[Start of Attachment]

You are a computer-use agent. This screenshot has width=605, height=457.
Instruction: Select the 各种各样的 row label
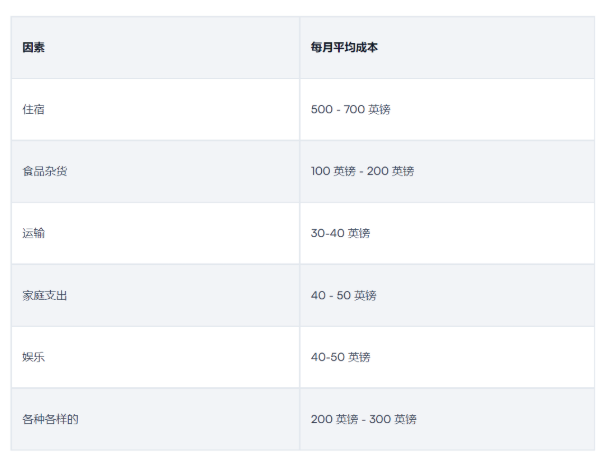[50, 419]
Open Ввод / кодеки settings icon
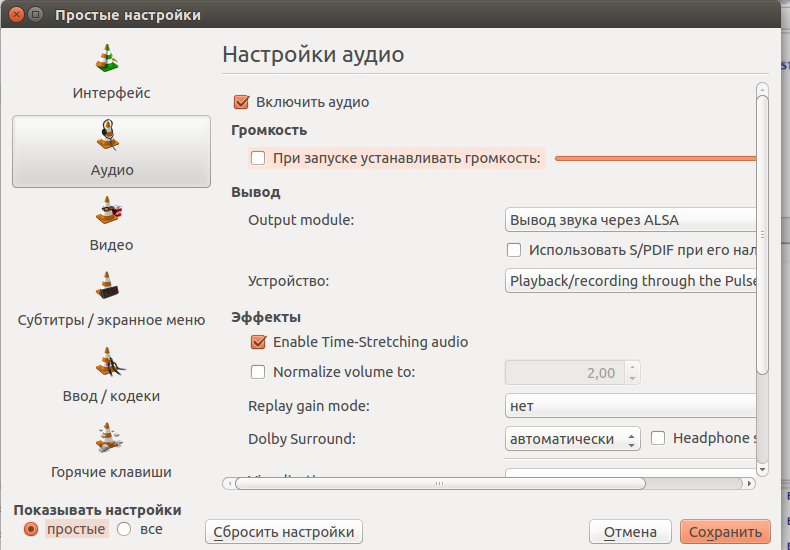 (108, 361)
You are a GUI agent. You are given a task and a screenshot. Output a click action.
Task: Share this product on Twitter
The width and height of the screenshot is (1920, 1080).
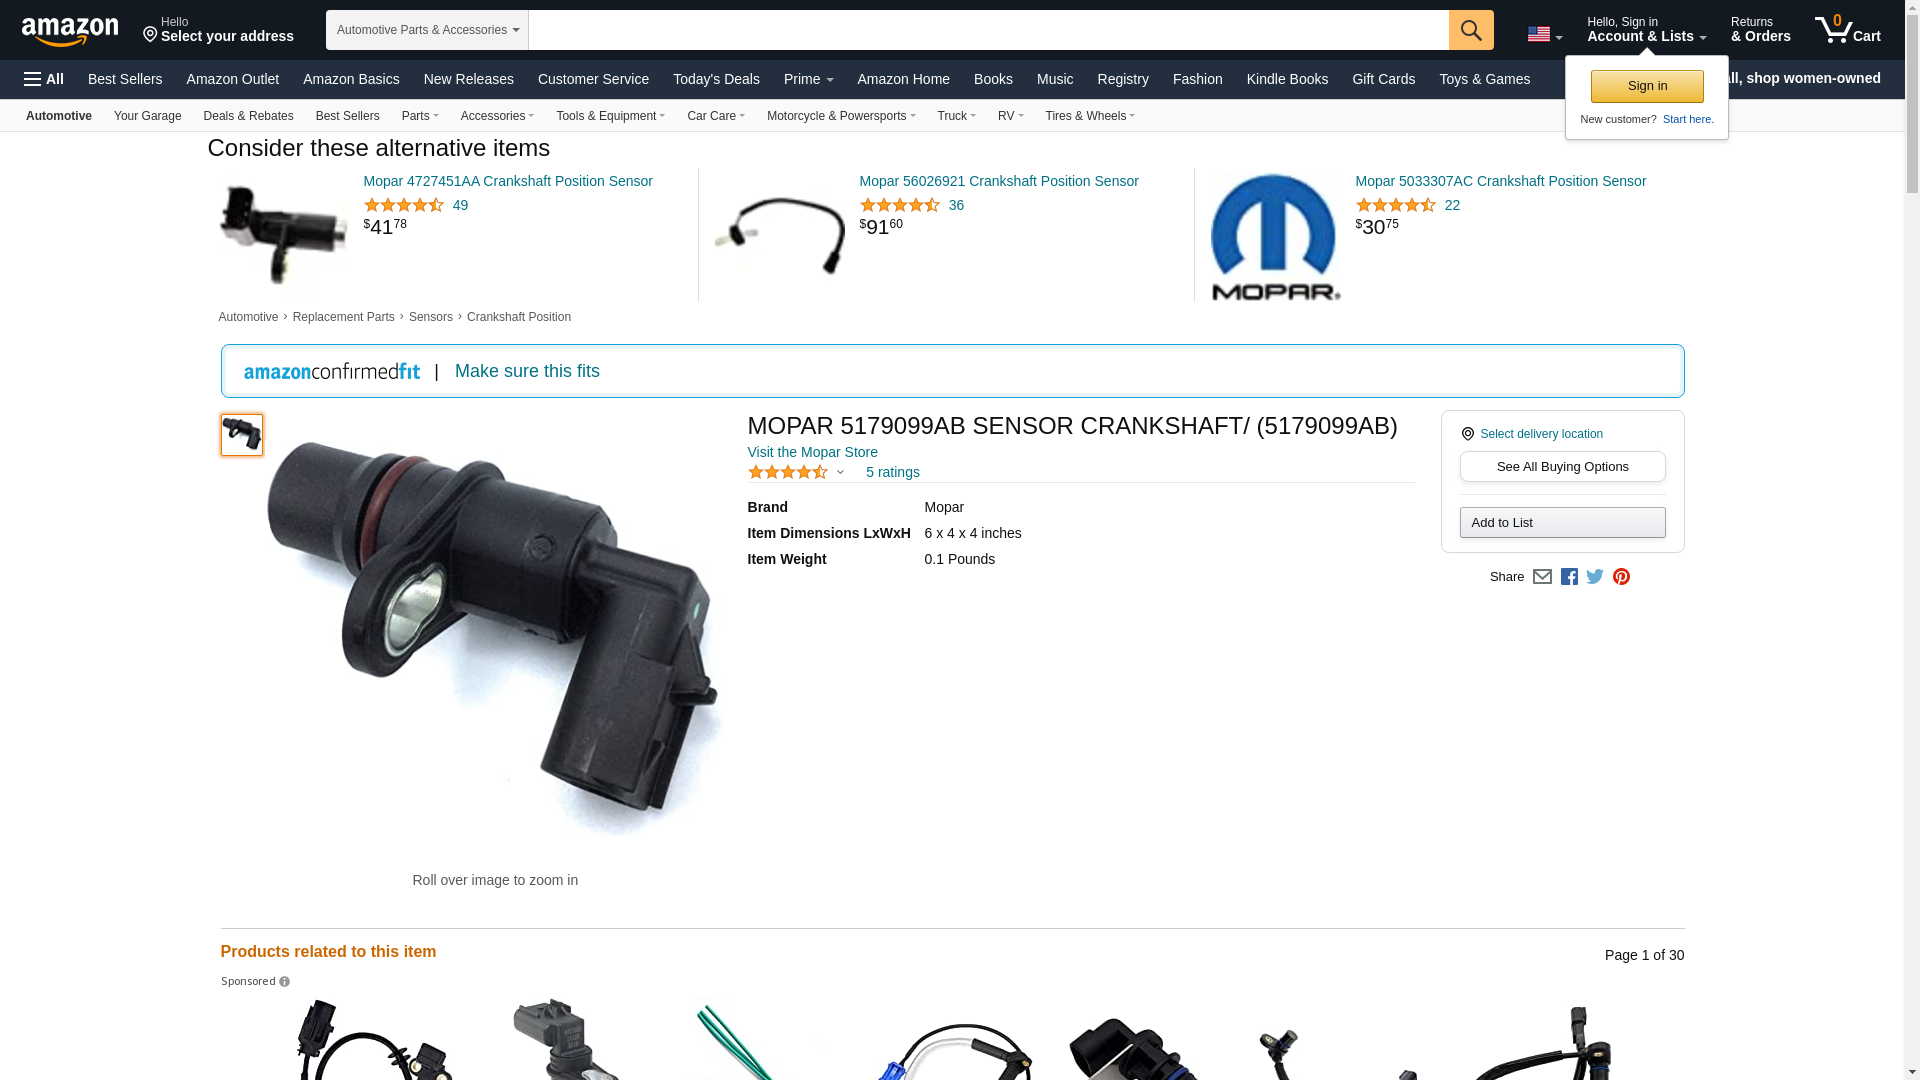click(x=1595, y=577)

[End of Attachment]

§ **Problem description**: Every line of the data above is to be repeated exactly; the images are to be left out.

§ **Output of the exercise**:
You are a computer-use agent. This screenshot has width=605, height=457.
Instruction: Select the 各种各样的 row label
[50, 419]
Open Ввод / кодеки settings icon
 (108, 361)
You are a GUI agent. You are given a task and a screenshot. Output a click action.
Task: Share this product on Twitter
The width and height of the screenshot is (1920, 1080).
click(x=1595, y=577)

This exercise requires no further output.